The TSA already has a human version of the test and deals with those very questions.
The people-based program — called Screening Passengers by Observation Technique, or SPOT — began undergoing tests at Boston’s Logan Airport after 9/11 and has expanded to about a dozen airports. Trained teams watch travelers in security lines and elsewhere. They look for obvious things like someone wearing a heavy coat on a hot day, but also for subtle signs like vocal timbre, gestures and tiny facial movements that indicate someone is trying to disguise an emotion.
“All you know is there’s an emotion being concealed. You have to find out why the emotion is occurring,” says Paul Ekman, a San Francisco psychologist who pioneered work on facial expressions and is informally advising the TSA. “You can find out very quickly.”
More than 80% of those approached are quickly dismissed, he says. The explanations for hiding emotions often are innocent: A traveler might be stressed out from work, worried about missing a flight or sad because a relative just died. If suspicions remain, the traveler is interviewed at greater length by a screener with more specialized training. SPOT teams have identified about 100 people who were trying to smuggle drugs, use fake IDs and commit other crimes, but not terrorist acts.
It seems to me that this is less about terrorism and more about policing human behavior. The saddest part is that this will likely be an implemented policy in the very near future and people will scream so much about saving just one life that many will accept it with open arms.
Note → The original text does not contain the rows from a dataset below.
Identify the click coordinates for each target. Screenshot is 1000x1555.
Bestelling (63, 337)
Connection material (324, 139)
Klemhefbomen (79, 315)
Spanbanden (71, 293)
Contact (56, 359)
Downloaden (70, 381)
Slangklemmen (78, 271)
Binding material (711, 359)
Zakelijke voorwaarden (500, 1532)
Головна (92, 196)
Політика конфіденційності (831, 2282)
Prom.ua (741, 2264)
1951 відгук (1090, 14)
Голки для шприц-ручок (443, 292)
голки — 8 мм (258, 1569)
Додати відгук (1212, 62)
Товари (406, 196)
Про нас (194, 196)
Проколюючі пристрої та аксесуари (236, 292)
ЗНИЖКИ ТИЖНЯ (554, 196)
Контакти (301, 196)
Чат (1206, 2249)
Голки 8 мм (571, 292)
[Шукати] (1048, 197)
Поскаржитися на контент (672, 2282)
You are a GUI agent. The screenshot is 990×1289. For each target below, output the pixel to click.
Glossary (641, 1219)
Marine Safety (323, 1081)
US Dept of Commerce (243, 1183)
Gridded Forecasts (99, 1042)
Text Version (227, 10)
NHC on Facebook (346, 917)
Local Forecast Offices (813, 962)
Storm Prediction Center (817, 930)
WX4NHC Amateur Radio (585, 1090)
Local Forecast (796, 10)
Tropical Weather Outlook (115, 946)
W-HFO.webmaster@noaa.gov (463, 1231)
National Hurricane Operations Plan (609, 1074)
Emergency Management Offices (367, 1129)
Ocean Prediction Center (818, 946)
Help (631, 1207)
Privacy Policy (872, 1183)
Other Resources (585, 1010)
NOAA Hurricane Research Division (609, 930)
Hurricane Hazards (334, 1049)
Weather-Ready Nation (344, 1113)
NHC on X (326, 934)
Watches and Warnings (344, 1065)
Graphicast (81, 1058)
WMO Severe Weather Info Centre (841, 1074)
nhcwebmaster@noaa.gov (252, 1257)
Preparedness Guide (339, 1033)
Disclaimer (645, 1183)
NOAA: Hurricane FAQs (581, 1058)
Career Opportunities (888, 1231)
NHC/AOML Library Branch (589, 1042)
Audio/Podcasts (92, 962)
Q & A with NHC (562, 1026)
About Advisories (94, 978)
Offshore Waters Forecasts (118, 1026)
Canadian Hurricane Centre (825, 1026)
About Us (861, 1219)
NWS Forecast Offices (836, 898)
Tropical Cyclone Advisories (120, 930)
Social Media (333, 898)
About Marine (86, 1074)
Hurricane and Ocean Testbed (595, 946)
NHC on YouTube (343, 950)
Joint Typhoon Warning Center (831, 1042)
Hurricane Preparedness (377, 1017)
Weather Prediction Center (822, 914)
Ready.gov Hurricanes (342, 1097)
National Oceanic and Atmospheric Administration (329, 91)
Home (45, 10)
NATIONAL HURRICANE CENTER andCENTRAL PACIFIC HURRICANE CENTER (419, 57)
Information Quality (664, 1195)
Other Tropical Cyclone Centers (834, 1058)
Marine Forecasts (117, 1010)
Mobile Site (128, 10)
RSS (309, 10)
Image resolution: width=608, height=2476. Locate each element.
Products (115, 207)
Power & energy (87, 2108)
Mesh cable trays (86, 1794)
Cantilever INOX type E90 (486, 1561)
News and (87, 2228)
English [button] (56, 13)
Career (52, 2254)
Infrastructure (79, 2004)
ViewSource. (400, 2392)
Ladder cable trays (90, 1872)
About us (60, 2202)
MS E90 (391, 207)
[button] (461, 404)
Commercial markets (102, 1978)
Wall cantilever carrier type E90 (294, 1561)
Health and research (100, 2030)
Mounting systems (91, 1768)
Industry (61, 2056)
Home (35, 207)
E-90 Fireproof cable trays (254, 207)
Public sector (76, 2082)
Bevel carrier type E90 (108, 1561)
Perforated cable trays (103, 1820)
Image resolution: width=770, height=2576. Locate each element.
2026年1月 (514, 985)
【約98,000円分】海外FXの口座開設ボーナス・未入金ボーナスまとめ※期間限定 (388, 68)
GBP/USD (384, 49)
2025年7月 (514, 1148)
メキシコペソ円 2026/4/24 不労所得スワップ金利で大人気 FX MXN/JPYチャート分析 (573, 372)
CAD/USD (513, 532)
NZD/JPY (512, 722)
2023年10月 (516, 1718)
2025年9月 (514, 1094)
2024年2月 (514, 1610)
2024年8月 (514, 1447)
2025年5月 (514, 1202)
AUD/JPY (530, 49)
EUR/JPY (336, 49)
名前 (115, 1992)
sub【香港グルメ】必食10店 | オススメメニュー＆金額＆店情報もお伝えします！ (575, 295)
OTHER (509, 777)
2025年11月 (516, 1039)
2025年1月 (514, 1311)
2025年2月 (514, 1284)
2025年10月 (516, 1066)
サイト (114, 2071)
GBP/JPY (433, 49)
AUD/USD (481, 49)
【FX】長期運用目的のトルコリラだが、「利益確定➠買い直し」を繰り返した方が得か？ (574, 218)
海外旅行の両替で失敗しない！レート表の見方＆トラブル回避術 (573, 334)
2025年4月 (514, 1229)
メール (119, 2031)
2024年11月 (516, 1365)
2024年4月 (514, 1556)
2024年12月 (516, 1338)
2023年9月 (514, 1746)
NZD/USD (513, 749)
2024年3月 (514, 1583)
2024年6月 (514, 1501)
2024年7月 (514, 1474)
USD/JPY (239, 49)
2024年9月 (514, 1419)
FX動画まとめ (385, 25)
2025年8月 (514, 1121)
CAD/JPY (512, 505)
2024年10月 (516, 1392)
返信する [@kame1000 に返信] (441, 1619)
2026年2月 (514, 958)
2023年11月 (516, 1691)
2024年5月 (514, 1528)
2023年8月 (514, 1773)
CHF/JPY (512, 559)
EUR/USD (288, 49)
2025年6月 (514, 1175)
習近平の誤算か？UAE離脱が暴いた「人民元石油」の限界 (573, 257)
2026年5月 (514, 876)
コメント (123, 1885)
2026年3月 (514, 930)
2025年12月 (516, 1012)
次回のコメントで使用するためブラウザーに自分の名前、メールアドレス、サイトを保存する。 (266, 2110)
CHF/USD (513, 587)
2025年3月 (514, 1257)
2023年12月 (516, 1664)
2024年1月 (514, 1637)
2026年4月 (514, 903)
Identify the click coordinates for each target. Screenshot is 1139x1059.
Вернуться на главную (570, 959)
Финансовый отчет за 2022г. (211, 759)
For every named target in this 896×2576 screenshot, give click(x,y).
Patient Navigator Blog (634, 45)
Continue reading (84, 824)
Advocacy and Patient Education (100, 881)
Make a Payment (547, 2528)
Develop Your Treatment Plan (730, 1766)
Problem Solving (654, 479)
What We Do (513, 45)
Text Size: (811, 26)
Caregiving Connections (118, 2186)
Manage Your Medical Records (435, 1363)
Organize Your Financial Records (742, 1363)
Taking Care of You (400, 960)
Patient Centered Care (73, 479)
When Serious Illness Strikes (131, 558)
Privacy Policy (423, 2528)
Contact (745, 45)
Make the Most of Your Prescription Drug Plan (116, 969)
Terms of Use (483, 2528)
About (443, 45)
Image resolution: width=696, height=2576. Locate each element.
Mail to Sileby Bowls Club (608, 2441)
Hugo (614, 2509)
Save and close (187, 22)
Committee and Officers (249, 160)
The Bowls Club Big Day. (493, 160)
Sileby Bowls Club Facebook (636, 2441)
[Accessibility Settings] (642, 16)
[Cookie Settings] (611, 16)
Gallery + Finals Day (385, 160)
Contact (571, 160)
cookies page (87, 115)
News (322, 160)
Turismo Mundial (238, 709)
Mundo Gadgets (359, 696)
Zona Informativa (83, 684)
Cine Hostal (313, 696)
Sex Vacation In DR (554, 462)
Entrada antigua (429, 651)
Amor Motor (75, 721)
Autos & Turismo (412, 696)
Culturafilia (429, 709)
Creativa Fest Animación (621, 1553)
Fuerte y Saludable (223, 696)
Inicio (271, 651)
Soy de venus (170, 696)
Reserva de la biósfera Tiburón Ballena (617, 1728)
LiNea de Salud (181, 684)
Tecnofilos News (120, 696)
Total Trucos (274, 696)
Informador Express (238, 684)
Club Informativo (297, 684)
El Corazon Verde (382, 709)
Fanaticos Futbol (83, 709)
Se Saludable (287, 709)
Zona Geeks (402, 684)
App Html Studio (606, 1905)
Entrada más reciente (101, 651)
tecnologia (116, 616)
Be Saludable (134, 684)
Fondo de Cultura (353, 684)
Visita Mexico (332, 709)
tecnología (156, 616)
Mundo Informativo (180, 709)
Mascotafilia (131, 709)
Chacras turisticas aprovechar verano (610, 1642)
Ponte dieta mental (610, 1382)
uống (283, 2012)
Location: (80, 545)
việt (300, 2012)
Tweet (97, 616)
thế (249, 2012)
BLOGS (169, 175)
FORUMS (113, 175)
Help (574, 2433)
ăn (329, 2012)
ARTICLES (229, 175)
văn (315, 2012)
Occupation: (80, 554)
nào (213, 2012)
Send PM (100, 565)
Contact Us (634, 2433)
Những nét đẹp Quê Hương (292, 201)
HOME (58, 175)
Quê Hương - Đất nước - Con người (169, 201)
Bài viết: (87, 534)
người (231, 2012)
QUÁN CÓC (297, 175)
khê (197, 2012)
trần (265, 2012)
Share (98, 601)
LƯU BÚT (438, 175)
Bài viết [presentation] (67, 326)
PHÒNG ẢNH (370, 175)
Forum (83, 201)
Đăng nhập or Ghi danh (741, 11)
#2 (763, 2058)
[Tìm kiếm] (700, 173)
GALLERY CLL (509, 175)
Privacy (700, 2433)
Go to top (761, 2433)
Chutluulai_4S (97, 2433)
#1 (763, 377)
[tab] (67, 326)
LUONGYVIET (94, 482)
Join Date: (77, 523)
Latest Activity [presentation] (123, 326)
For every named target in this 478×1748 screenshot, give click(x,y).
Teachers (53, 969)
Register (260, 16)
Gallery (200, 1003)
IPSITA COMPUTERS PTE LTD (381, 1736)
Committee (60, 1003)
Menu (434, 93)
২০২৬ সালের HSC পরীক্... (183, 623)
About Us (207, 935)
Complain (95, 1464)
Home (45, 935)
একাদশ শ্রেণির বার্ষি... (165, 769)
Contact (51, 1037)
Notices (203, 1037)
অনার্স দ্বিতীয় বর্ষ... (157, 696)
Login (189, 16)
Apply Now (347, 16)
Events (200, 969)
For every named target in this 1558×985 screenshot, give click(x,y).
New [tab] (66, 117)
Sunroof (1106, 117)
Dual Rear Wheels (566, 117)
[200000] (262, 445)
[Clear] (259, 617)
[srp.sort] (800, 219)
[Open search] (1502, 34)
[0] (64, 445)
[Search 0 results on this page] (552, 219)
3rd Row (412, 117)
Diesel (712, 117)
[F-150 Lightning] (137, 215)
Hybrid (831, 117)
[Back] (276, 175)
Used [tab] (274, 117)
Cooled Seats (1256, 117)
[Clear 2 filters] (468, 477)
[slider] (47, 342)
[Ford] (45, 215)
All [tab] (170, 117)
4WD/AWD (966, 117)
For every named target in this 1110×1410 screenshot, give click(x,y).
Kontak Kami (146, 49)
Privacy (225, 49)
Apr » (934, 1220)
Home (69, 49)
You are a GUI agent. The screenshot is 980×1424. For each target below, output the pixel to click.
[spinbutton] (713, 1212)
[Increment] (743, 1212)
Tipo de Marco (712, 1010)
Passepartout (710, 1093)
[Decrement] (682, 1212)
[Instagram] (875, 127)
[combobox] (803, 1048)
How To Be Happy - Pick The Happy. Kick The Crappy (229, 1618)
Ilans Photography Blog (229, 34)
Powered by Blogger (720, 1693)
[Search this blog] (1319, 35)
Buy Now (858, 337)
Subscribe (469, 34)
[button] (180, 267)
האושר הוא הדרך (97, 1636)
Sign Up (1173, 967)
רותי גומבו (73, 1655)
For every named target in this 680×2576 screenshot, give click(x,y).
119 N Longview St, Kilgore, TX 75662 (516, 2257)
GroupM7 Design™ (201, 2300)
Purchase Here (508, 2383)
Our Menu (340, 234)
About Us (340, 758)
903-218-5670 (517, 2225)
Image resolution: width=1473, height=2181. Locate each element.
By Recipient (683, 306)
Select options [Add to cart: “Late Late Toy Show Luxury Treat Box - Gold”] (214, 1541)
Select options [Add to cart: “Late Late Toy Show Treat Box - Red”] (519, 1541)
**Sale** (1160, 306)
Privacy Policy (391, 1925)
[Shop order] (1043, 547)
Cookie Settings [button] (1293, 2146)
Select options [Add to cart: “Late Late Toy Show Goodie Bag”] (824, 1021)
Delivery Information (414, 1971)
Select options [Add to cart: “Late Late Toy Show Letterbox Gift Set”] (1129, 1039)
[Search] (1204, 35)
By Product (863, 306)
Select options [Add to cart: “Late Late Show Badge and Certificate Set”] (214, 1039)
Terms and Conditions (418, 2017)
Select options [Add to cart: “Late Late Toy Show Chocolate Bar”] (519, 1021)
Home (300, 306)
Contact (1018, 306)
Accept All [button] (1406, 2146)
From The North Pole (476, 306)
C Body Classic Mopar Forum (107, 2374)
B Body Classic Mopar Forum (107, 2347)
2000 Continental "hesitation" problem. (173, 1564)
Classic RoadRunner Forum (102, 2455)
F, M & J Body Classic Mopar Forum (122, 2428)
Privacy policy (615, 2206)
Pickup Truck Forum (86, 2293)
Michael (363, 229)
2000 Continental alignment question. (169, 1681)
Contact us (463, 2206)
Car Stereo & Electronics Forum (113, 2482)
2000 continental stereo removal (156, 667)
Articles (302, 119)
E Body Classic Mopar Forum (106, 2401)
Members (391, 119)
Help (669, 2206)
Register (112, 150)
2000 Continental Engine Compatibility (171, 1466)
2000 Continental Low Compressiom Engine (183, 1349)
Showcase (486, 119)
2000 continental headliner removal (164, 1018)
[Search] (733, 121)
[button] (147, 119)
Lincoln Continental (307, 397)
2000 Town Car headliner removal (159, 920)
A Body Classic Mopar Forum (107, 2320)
My own husband told me the other day that it is not my “right” to travel on American Airlines. Perhaps he is right. When I was studying for my private pilot’s license, he refused to fly with me. He hates small aircraft and he talked me out of completing my training as I was to solo. Well, I guess it is time to start flying again because I will refuse to fly with him on a commercial airline which demands me be treated like property. Or even worse, like a criminal.